#### PROBLEM REQUIREMENTS
Find the line holding "The image size is (1125, 624)." in the entries below. Give it again exactly, along with every line after it up to and including the line holding "Task: Tap 魏世珍 avatar beside 7月七彩云南见".

── RECORDS PROVIDED

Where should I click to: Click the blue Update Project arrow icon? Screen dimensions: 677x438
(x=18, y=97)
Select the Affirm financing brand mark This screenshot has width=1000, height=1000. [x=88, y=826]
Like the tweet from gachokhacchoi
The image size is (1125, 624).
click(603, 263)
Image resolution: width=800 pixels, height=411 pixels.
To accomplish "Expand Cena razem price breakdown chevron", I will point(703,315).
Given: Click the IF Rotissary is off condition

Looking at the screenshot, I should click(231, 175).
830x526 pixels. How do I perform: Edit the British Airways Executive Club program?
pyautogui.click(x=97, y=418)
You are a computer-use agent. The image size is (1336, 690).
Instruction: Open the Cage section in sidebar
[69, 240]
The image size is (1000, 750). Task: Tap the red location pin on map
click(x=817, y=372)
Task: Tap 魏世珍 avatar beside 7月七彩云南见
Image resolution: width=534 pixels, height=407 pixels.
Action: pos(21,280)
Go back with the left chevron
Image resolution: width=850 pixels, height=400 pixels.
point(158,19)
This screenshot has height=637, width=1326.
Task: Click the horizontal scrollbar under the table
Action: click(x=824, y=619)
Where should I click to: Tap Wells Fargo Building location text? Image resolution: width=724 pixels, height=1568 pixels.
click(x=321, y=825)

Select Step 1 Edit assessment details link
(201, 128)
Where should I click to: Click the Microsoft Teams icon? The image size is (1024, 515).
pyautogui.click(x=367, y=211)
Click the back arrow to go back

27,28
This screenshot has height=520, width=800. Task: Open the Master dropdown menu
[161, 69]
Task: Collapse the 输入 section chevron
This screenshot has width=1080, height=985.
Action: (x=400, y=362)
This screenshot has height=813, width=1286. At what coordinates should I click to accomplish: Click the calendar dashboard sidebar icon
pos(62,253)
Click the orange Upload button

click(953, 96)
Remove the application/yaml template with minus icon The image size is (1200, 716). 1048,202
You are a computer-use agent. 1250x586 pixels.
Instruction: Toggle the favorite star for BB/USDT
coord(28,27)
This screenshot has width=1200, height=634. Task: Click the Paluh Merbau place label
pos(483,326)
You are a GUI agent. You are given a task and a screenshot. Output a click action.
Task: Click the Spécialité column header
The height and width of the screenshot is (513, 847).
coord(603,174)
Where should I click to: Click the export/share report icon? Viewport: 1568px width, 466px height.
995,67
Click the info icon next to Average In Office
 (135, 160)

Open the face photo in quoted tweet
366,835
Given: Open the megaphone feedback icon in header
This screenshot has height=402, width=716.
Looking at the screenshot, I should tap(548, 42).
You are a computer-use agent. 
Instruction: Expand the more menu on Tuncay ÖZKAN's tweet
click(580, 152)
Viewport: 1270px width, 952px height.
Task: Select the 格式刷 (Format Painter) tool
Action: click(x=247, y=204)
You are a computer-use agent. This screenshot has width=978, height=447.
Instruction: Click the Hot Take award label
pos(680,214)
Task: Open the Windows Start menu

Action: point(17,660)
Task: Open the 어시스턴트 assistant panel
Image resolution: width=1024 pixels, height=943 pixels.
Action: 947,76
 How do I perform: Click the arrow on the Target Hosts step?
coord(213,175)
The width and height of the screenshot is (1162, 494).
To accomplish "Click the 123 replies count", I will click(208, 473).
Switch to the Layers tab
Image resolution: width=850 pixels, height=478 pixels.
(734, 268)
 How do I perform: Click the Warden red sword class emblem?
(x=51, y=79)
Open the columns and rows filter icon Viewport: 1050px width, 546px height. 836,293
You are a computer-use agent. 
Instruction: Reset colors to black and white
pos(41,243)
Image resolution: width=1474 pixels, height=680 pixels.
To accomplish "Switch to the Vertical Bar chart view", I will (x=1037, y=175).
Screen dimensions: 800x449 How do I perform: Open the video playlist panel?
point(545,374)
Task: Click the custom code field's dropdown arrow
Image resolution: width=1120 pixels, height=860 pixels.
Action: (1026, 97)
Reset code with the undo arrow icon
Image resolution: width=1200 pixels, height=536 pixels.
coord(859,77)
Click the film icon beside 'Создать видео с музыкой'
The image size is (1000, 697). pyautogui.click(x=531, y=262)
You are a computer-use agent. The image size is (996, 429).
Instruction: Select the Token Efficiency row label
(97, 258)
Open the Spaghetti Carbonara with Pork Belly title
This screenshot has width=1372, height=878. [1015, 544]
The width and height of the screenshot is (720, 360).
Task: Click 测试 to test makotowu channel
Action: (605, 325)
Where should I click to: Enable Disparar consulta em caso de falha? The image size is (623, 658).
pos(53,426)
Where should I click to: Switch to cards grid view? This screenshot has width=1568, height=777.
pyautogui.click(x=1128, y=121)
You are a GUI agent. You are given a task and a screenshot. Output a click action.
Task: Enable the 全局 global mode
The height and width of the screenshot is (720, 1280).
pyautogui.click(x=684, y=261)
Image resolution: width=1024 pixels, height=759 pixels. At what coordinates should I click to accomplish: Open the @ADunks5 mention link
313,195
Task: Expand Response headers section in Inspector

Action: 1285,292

────

#### ANSWER TO THIS EXERCISE
The image size is (1125, 624).
click(603, 263)
Image resolution: width=800 pixels, height=411 pixels.
To accomplish "Expand Cena razem price breakdown chevron", I will point(703,315).
Given: Click the IF Rotissary is off condition

Looking at the screenshot, I should click(231, 175).
830x526 pixels. How do I perform: Edit the British Airways Executive Club program?
pyautogui.click(x=97, y=418)
You are a computer-use agent. The image size is (1336, 690).
Instruction: Open the Cage section in sidebar
[69, 240]
The image size is (1000, 750). Task: Tap the red location pin on map
click(x=817, y=372)
Task: Tap 魏世珍 avatar beside 7月七彩云南见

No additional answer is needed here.